### Exercise materials
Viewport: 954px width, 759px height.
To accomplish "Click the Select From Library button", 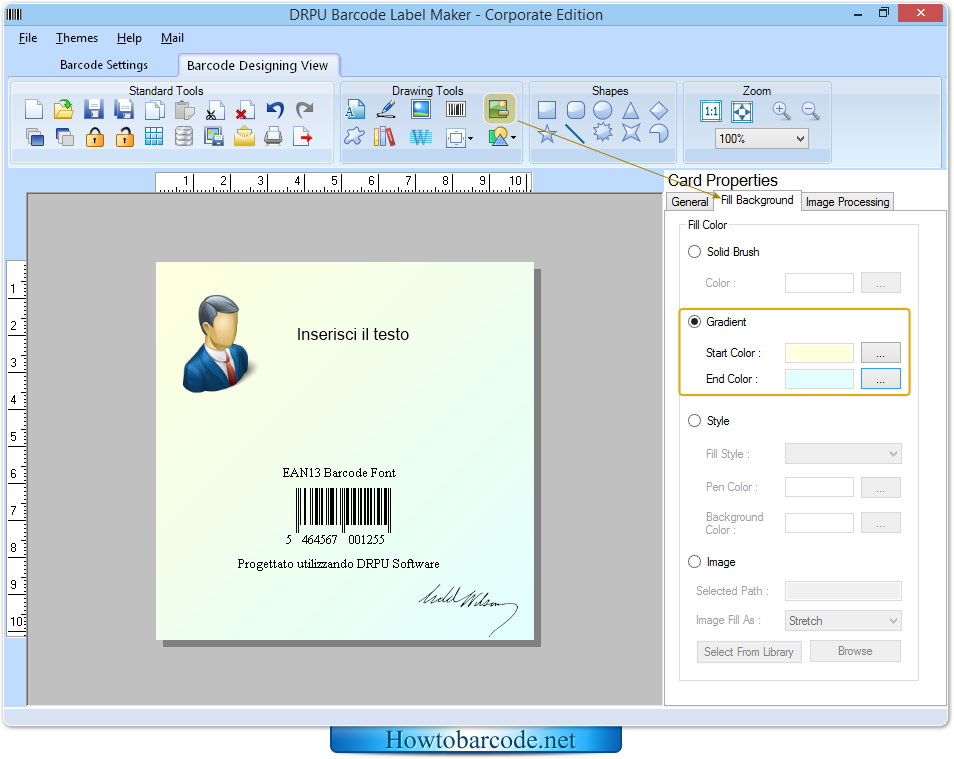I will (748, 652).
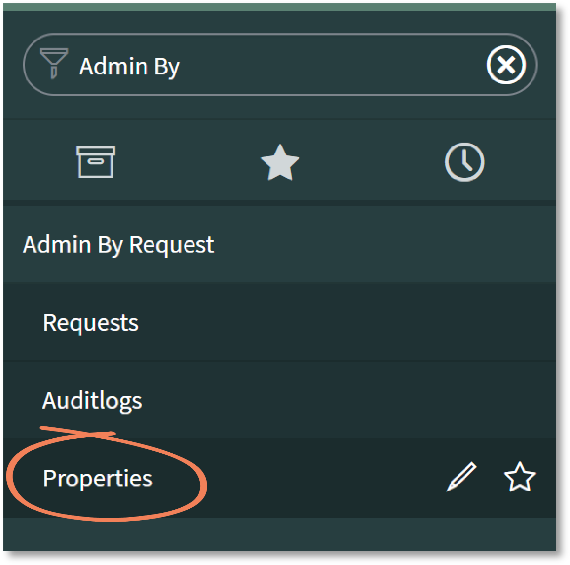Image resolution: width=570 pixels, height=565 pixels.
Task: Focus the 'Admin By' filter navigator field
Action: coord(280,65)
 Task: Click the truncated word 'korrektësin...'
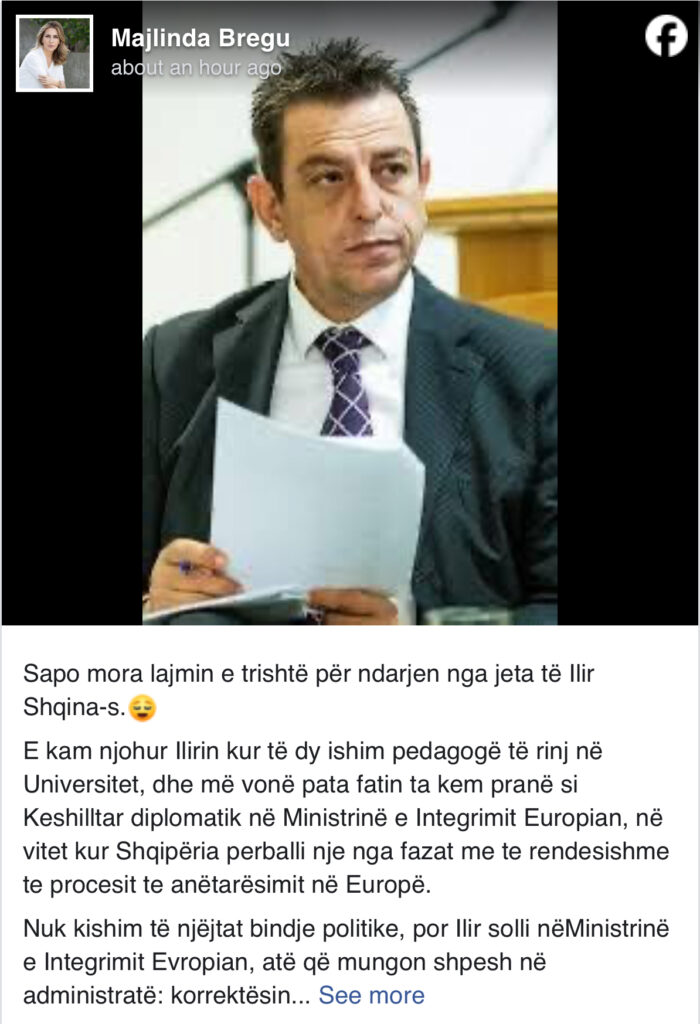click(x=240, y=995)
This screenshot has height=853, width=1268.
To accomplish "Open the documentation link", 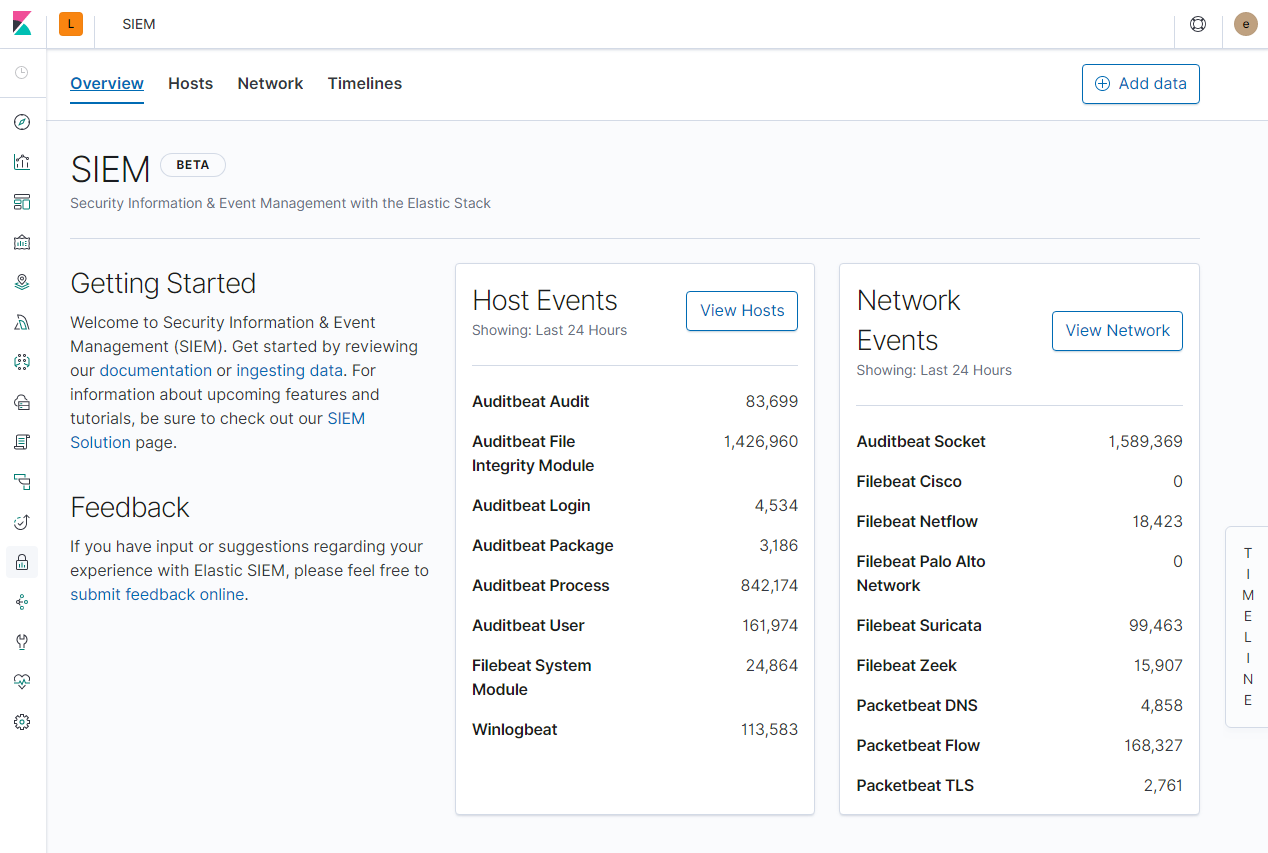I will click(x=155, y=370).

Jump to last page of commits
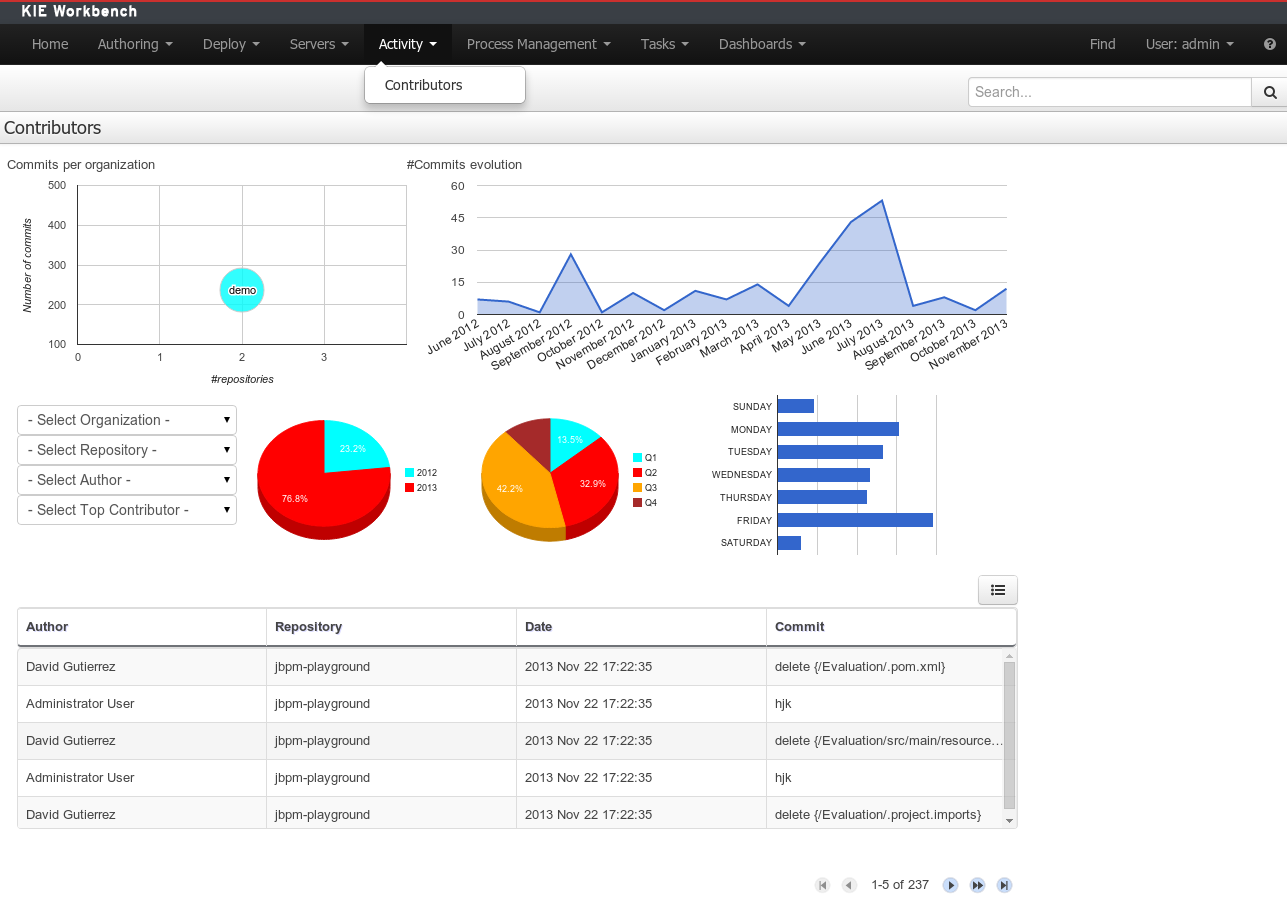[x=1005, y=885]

### Problem statement
Count the lines in the material above that contain the string "Task", treating uppercase and lowercase as different, and reply with only that number.

### Expected answer
2